On se souvient bien de l’excitation qui nous suivait sur le chemin qui menait à l’acquisition de ces objets dont l’insertion dans la console était, généralement, une importante phase de ce délice particulier qui commençait dès qu’on touchait la jaquette, ou quand on palpait la cartouche... et qui se poursuivait quand le jeu démarrait. Une expérience unique qui risque désormais de n’appartenir qu’à l’histoire avec l’annonce de Sony qui mettra fin à la vente de jeux physiques en janvier 2028. À partir de cette date, les nouveaux jeux PlayStation ne seront plus disponibles sur disque physique. Pour ceux qui ont eu ce rapport avec le monde vidéoludique depuis ces âges d’or, cette nouvelle fut un couperet, la fin d’une ère et le début d’une nouvelle dans laquelle les fidèles de toujours risquent de ne plus se reconnaître.
À partir de 2028 donc, les magasins ne seront plus un moyen d’accéder aux nouveaux jeux qui ne pourront se passer d’internet.
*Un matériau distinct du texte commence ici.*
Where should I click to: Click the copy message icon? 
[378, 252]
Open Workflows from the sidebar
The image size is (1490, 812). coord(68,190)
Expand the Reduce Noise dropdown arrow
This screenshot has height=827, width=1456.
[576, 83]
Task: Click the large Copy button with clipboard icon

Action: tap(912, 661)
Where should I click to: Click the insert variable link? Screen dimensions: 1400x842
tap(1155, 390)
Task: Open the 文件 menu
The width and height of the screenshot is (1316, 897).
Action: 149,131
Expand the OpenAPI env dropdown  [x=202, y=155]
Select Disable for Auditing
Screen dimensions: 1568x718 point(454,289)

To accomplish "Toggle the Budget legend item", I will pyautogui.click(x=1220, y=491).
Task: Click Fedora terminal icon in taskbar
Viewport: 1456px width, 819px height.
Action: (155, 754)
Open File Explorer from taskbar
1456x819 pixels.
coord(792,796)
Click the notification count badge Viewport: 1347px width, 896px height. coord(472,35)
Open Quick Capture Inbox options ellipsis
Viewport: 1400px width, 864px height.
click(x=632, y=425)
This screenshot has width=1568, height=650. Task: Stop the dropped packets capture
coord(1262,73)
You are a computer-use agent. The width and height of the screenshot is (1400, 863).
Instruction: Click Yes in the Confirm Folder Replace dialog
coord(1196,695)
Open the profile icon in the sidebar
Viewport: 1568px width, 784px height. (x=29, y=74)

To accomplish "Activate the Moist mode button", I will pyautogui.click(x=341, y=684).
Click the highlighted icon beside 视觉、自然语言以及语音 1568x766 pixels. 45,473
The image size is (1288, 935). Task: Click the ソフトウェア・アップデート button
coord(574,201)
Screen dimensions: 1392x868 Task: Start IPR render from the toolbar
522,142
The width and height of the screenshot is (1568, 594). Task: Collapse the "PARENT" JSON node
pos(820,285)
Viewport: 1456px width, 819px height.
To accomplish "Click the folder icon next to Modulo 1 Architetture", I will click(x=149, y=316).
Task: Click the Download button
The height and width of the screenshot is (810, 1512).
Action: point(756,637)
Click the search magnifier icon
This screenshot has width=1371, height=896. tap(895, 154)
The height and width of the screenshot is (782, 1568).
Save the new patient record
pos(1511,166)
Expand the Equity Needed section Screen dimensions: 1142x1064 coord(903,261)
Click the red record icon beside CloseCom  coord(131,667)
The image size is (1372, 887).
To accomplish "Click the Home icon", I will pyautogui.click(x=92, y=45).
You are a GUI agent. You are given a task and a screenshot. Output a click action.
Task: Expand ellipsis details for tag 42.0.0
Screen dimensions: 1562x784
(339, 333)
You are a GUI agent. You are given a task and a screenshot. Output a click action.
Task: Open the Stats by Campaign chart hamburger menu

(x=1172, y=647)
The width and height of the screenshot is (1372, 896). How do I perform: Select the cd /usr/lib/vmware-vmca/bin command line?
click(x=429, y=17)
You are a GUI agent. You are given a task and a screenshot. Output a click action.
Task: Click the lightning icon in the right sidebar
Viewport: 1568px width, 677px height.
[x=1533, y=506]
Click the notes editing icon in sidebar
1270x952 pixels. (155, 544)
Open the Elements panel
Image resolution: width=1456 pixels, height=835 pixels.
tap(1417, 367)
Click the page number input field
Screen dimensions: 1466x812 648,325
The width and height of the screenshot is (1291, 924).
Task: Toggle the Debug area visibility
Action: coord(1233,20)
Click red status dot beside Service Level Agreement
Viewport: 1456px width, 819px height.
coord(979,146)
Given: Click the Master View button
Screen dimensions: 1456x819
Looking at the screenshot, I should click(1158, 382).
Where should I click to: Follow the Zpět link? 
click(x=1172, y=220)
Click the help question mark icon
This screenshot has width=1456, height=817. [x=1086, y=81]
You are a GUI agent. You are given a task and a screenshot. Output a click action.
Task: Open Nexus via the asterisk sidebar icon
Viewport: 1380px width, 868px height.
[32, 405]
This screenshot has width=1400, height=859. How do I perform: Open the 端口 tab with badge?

À ce moment-là, la propriété paraîtra beaucoup moins concrète que quand on a des objets bien matériels. C’est alors comme si on n’obtenait que le droit d’y accéder et non la possession de l’œuvre. Une dépossession matérielle qui nous prive aussi de la possibilité de revendre les titres qu’on a terminés ou de ces instants fraternels durant lesquels on se les échangeait.
Le philosophe Walter Benjamin a avancé que l’œuvre d’art, à l’époque de la reproductibilité technique, perd une part de son « aura » lorsqu’elle est reproduite en plusieurs exemplaires et cesse alors d’être unique. Mais un jeu vidéo, une fois acheté, possède sa propre histoire et s’inscrit dans une biographie où il acquiert une singularité qui dépasse son origine industrielle. Sa jaquette a vieilli d’une manière particulière, son boîtier s’est rayé au fil du temps selon une histoire qui lui est propre... Ce fut donc l’époque où un jeu vidéo n’était pas un simple fichier : son support matériel était le dépositaire d’une mémoire.